Em março de 2026, a convergência entre infraestrutura física e conectividade digital atingiu um novo patamar no setor portuário brasileiro com os anúncios da Ericsson e da APM Terminals. A implementação de redes privativas 5G e a chegada de equipamentos de última geração no Porto de Suape, em Pernambuco, fundamentam a criação do primeiro terminal de contêineres totalmente eletrificado da América Latina. Essa movimentação estratégica responde à necessidade urgente de descarbonização e eficiência operacional, utilizando a tecnologia como o principal vetor de competitividade global no comércio exterior.

Investimento em infraestrutura sustentável

A APM Terminals oficializou a recepção de maquinário chinês de alta tecnologia, um aporte avaliado em R$ 241 milhões, que integra um plano de investimentos massivo de R$ 2 bilhões. Este projeto em Suape rompe com o modelo tradicional de dependência de combustíveis fósseis, priorizando a eletrificação total das operações de pátio e cais. A substituição de ativos convencionais por equipamentos elétricos modernos não apenas reduz drasticamente as emissões de gases de efeito estufa, mas também insere o terminal em um ecossistema de alta disponibilidade e menor custo de manutenção a longo prazo.

A chegada destes equipamentos em 10 de março de 2026 demonstra a viabilidade técnica de terminais verdes em larga escala no território nacional. Para o profissional de logística, essa mudança significa a transição definitiva de uma gestão mecânica para uma operação baseada em dados e performance energética. O porto deixa de ser apenas um local físico de transbordo para se tornar um hub tecnológico que exige mão de obra qualificada em sistemas elétricos e processos de gestão ambiental rigorosos, alinhados aos padrões internacionais de ESG.

Conectividade 5G e inteligência operacional

Complementando a evolução física dos ativos, a Ericsson anunciou em 13 de março de 2026 a formalização de projetos para o desenvolvimento de redes privativas 4G e 5G em terminais portuários nacionais. Essa infraestrutura digital de conectividade é o alicerce indispensável para que a telemetria avançada e a inteligência artificial operem sem interrupções. A baixa latência característica do 5G permite que equipamentos pesados e veículos autônomos sejam monitorados em tempo real, o que mitiga riscos de segurança operacional e otimiza o fluxo logístico de contêineres no pátio.

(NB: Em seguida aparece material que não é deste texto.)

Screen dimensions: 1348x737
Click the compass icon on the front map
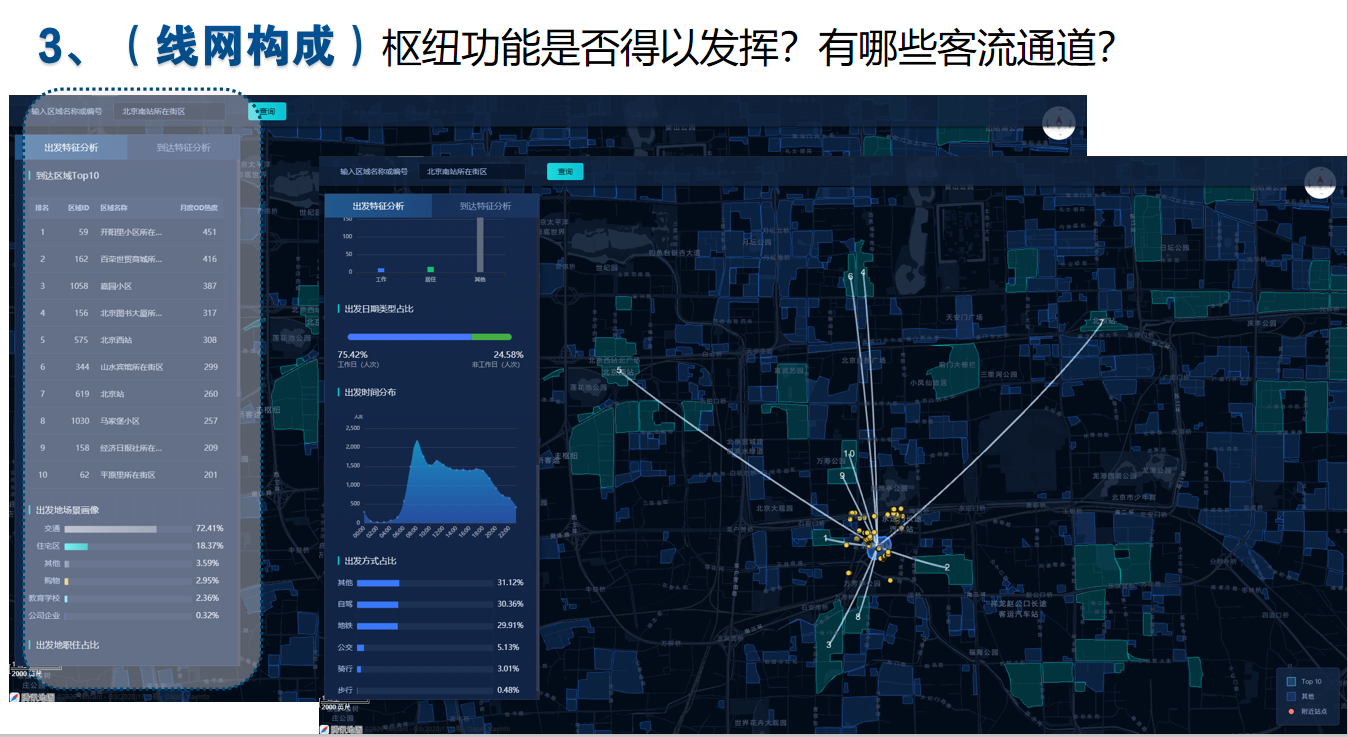[x=1320, y=183]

A integração tecnológica liderada pela Ericsson visa criar uma camada de inteligência capaz de gerenciar milhares de sensores e ativos distribuídos. No ambiente portuário, onde a dispersão geográfica e as interferências metálicas dificultam a comunicação via cabo ou Wi-Fi tradicional, o 5G atua como o sistema nervoso central da operação. Para estudantes e profissionais do setor, fica claro que a digitalização não é mais uma opção acessória, mas a base estrutural para qualquer estratégia de automação que pretenda escalar a produtividade em um mercado global cada vez mais exigente.

Esses avanços sinalizam que o Brasil está superando barreiras históricas de infraestrutura ao saltar diretamente para soluções de ponta em conectividade e sustentabilidade. A união entre descarbonização e tecnologia de rede coloca o país em destaque no cenário das melhores práticas mundiais de gestão portuária. Mesmo diante dos complexos desafios logísticos inerentes ao território brasileiro, a resiliência do setor e a capacidade de atrair investimentos de gigantes como Ericsson e APM Terminals reforçam que estamos em um caminho sólido de crescimento, inovação e maturidade digital.